## To do
Please reproduce all of the entries exactly, without omitting any.
"""
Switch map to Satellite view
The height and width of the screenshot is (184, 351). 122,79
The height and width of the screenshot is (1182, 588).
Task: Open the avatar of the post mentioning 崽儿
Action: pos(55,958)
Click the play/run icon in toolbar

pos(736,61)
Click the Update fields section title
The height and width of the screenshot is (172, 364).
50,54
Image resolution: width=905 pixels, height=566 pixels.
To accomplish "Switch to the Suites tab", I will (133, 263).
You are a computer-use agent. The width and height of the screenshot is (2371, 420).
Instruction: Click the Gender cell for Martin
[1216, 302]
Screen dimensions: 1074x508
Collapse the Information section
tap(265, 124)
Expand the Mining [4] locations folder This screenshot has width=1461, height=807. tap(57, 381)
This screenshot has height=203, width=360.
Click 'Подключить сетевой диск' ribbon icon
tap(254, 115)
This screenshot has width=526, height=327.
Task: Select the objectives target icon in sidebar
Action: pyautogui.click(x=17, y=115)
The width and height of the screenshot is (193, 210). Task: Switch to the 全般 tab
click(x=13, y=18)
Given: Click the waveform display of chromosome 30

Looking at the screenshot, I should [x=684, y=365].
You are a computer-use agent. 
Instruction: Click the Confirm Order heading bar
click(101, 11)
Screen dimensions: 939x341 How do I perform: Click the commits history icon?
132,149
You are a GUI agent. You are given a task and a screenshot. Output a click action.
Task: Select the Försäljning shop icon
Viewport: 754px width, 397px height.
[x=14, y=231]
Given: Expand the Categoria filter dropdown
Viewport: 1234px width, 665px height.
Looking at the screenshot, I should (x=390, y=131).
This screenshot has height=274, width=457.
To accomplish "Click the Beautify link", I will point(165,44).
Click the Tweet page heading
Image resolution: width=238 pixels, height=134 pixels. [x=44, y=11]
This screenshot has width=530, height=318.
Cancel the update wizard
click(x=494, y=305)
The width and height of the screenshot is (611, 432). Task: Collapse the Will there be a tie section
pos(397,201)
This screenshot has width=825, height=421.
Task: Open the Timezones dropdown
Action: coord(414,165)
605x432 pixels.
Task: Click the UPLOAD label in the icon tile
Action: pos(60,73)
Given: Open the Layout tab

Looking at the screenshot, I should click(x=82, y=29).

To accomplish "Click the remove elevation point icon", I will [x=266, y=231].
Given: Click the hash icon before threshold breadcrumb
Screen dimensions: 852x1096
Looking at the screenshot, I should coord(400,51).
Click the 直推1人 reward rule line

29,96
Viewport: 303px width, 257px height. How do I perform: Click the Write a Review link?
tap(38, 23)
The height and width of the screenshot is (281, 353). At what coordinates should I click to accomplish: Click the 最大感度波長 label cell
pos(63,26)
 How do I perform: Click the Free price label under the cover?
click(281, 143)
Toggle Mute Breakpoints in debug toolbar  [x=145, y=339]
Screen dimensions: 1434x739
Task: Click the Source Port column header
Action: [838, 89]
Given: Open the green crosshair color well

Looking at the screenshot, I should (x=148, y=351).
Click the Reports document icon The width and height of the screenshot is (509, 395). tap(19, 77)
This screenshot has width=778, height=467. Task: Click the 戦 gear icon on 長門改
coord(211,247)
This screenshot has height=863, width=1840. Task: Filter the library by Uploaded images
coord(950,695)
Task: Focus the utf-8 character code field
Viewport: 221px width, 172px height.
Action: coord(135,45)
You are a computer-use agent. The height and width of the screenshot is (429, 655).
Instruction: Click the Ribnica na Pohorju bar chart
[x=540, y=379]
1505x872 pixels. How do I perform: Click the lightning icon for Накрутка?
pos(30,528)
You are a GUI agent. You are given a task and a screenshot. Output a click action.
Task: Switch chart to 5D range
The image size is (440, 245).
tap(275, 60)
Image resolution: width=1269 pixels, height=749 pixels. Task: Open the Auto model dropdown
"""
## Written response
Switch map to Satellite view
The height and width of the screenshot is (184, 351). 122,79
The height and width of the screenshot is (1182, 588).
Task: Open the avatar of the post mentioning 崽儿
Action: pos(55,958)
Click the play/run icon in toolbar

pos(736,61)
Click the Update fields section title
The height and width of the screenshot is (172, 364).
50,54
Image resolution: width=905 pixels, height=566 pixels.
To accomplish "Switch to the Suites tab", I will (133, 263).
You are a computer-use agent. The width and height of the screenshot is (2371, 420).
Instruction: Click the Gender cell for Martin
[1216, 302]
Screen dimensions: 1074x508
Collapse the Information section
tap(265, 124)
Expand the Mining [4] locations folder This screenshot has width=1461, height=807. tap(57, 381)
This screenshot has height=203, width=360.
Click 'Подключить сетевой диск' ribbon icon
tap(254, 115)
This screenshot has width=526, height=327.
Task: Select the objectives target icon in sidebar
Action: pyautogui.click(x=17, y=115)
The width and height of the screenshot is (193, 210). Task: Switch to the 全般 tab
click(x=13, y=18)
Given: Click the waveform display of chromosome 30

Looking at the screenshot, I should [x=684, y=365].
You are a computer-use agent. 
Instruction: Click the Confirm Order heading bar
click(101, 11)
Screen dimensions: 939x341 How do I perform: Click the commits history icon?
132,149
You are a GUI agent. You are given a task and a screenshot. Output a click action.
Task: Select the Försäljning shop icon
Viewport: 754px width, 397px height.
[x=14, y=231]
Given: Expand the Categoria filter dropdown
Viewport: 1234px width, 665px height.
Looking at the screenshot, I should (x=390, y=131).
This screenshot has height=274, width=457.
To accomplish "Click the Beautify link", I will point(165,44).
Click the Tweet page heading
Image resolution: width=238 pixels, height=134 pixels. [x=44, y=11]
This screenshot has width=530, height=318.
Cancel the update wizard
click(x=494, y=305)
The width and height of the screenshot is (611, 432). Task: Collapse the Will there be a tie section
pos(397,201)
This screenshot has width=825, height=421.
Task: Open the Timezones dropdown
Action: coord(414,165)
605x432 pixels.
Task: Click the UPLOAD label in the icon tile
Action: pos(60,73)
Given: Open the Layout tab

Looking at the screenshot, I should click(x=82, y=29).

To accomplish "Click the remove elevation point icon", I will [x=266, y=231].
Given: Click the hash icon before threshold breadcrumb
Screen dimensions: 852x1096
Looking at the screenshot, I should coord(400,51).
Click the 直推1人 reward rule line

29,96
Viewport: 303px width, 257px height. How do I perform: Click the Write a Review link?
tap(38, 23)
The height and width of the screenshot is (281, 353). At what coordinates should I click to accomplish: Click the 最大感度波長 label cell
pos(63,26)
 How do I perform: Click the Free price label under the cover?
click(281, 143)
Toggle Mute Breakpoints in debug toolbar  [x=145, y=339]
Screen dimensions: 1434x739
Task: Click the Source Port column header
Action: [838, 89]
Given: Open the green crosshair color well

Looking at the screenshot, I should (x=148, y=351).
Click the Reports document icon The width and height of the screenshot is (509, 395). tap(19, 77)
This screenshot has width=778, height=467. Task: Click the 戦 gear icon on 長門改
coord(211,247)
This screenshot has height=863, width=1840. Task: Filter the library by Uploaded images
coord(950,695)
Task: Focus the utf-8 character code field
Viewport: 221px width, 172px height.
Action: coord(135,45)
You are a computer-use agent. The height and width of the screenshot is (429, 655).
Instruction: Click the Ribnica na Pohorju bar chart
[x=540, y=379]
1505x872 pixels. How do I perform: Click the lightning icon for Накрутка?
pos(30,528)
You are a GUI agent. You are given a task and a screenshot. Output a click action.
Task: Switch chart to 5D range
The image size is (440, 245).
tap(275, 60)
Image resolution: width=1269 pixels, height=749 pixels. Task: Open the Auto model dropdown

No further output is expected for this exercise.